In computational data, the nsSNPs are highly significantly responsible for amino acid residue substitutions subsequent in the functional diversity of proteins in humans. Functional variations can have neutral or deleterious effects on protein structure and function36. Damaging effects include altering gene regulation, destabilization of protein structure, affecting protein charge, hydrophobicity, geometry, dynamics, stability, translation and inter/intra protein interactions37,38,39. Therefore, it is assumed that nsSNPs will be linked to human disease. However, in order to keep important genetic variants in non-coding regions40, we also perform computational tools (CADD27, DANN28, FATHMM29, Funseq. 230, GWAVA31, PredictSNP232, PhD-SNP33, and RegulomeDB34) to discriminate non-coding pathogenic variants from benign variants for complete KL gene SNPs evaluation.

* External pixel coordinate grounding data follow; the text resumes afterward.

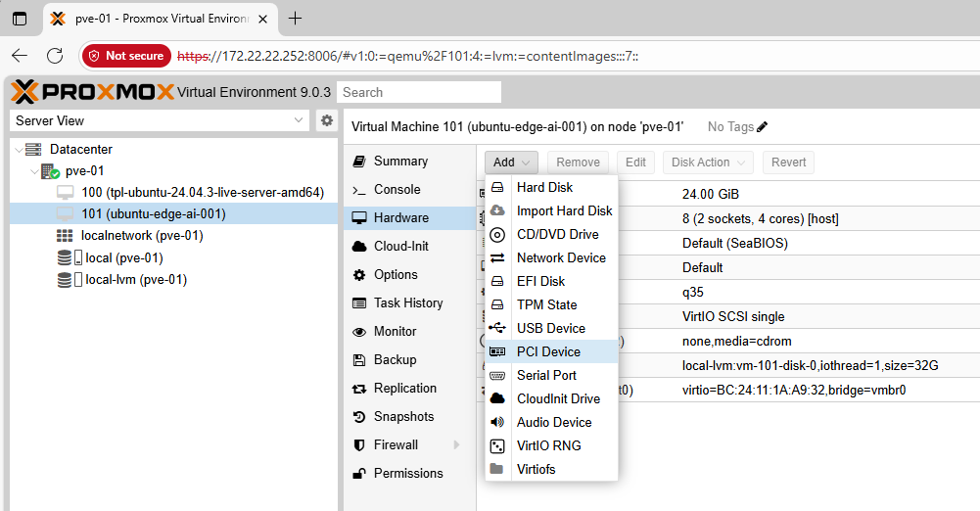Expand the Disk Action dropdown

tap(707, 163)
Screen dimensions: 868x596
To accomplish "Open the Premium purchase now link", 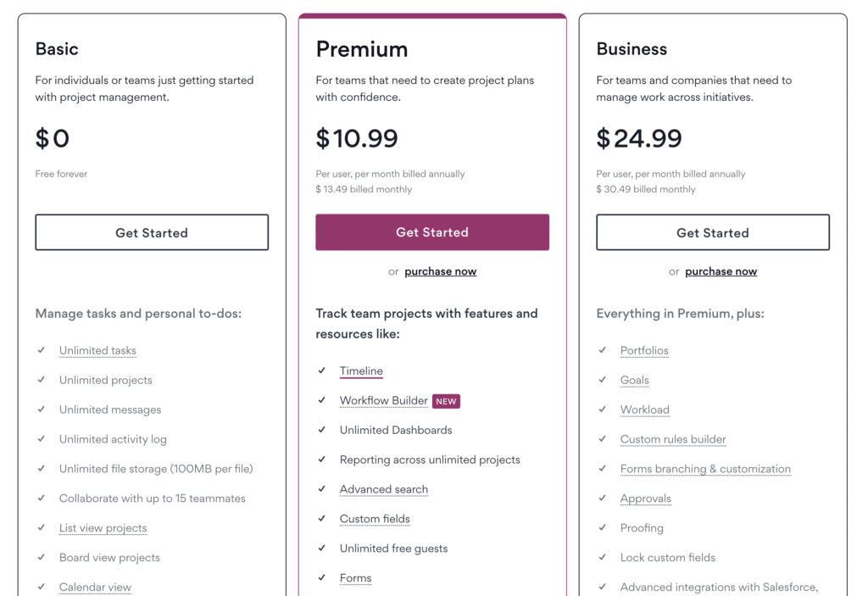I will (440, 271).
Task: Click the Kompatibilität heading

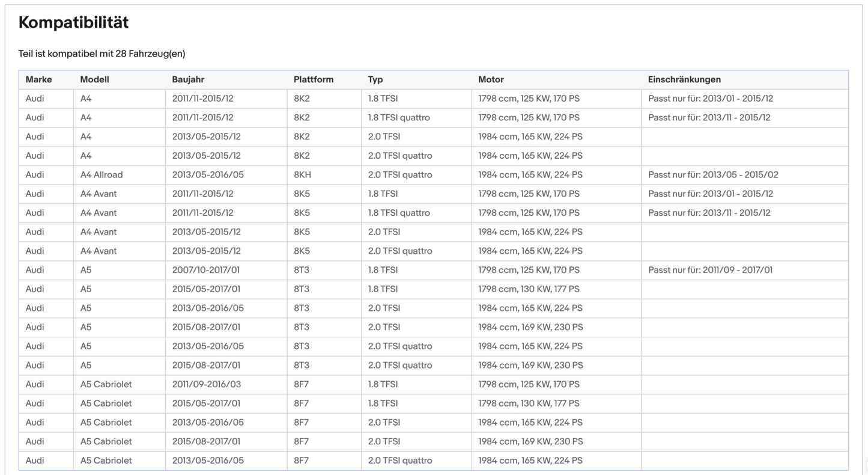Action: [73, 23]
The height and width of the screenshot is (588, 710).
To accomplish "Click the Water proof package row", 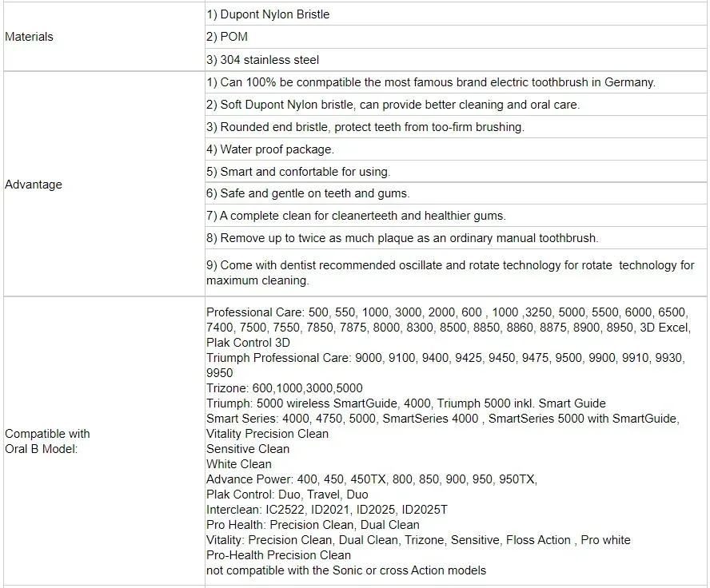I will tap(270, 149).
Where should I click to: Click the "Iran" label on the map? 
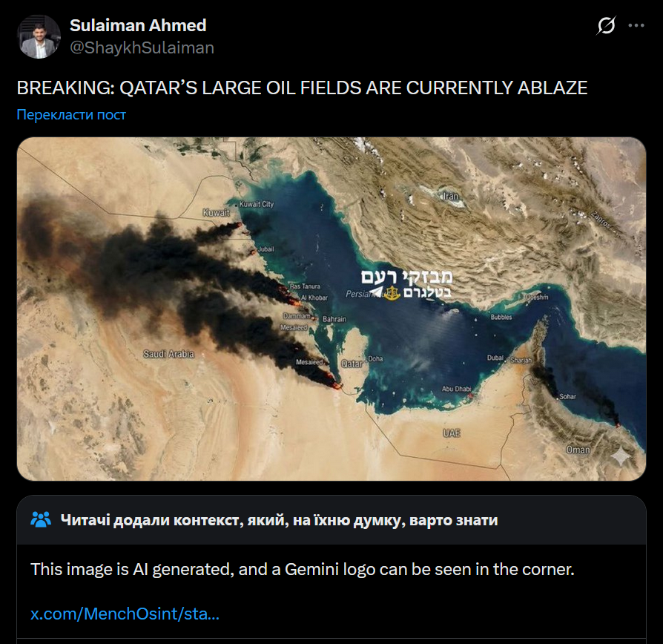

We demonstrated a non-significant trend of association between the nsSNPs rs9536314 and rs9527025 on all-cause mortality but not CV mortality. The SNPs of rs9536314 (F352V) and rs9527025 (C370S) in the exon have been reported to be related to CV diseases9,10. However, a meta-analysis of rs9536314 (F352V), rs9527025 (C370S) failed to indicate any statistically significant association with the additive genetic model, the dominant genetic model, or the recessive genetic model on CV disease41. In addition, the minor allele frequency difference of rs9536314 and rs9527025 between Sweden MrOs data and other databases (1000 Genomes EUR Population, HapMap CEU Population, or Genome Aggregation Database European Population) (Supplementary Table 1) may partly explain the outcomes difference. In our study, although the computational prediction of the “damaging” effect of the KL-VS genotype, no statistical significance was found in the study cohort. The contrary results may due to cohorts having different ages, gender, races, and comorbidities. The functional KL-VS variant results in amino acid substitutions, altering secretion, catalytic activities, and functionality of the Klotho protein5,42. However, a study has also reported that SNPs rs9536314 (F352V) and rs9527025 (C370S) substitutions alter amino acid-related shedding and trafficking but the effects are small and intragenic complementation may further minimize the effects in vivo43. As for another KL gene synonymous variant rs564481 (C1818T) located in the fourth exon, no all-cause or CV mortality association was demonstrated in our study, as compatible with previous studies that no CV disease correlation in this polymorphism10,41,44. Although rs564481 is a synonymous variant, it is likely to be functionally relevant, with reports associating it with CV risk factors (blood pressure, glucose metabolism, and lipid levels)45,46 and coronary artery disease47 in Asian populations. SNP rs577912 has previously been found to be related to higher mortality risk in patients receiving hemodialysis16 but negative findings in our clinical result. Interestingly, the computational tool FATHMM predicts rs577912 genotype could be a damaging intron non-coding region but no mortality outcome association was found in this study.

Study strengths and limitations

Strengths of this study include that the MrOS cohort represents a large sample size of community-dwelling men with nearly complete follow up of surviving cohort participants, and outcome measures are well-validated because of high-quality national registers to obtain information of all-cause and CV death. We perform 14 different computational tools as a bioinformatics approach as well as clinical study to complete the evaluation of KL gene polymorphism. Some limitations in this study still need to be addressed. Firstly, self-reported questionnaires were used at baseline visits, so we cannot exclude the possibility of smoking or disease prevalence underestimation. Secondly, the generalizability of the present study is limited to healthy community-dwelling Swedish males. Lastly, the minor allele frequency of rs9536314 homozygotes could be different in elderly and young subjects5. This could also affect our study result because of the enrolled elderly population in the MrOS cohort.

Conclusion

The two potentially damaging SNPs (rs9536314 and rs9527025) in the KL gene were not associated with all-cause mortality or CV mortality. Larger scales studies and meta-analysis are needed to confirm the correlation between polymorphisms of the KL gene and mortality.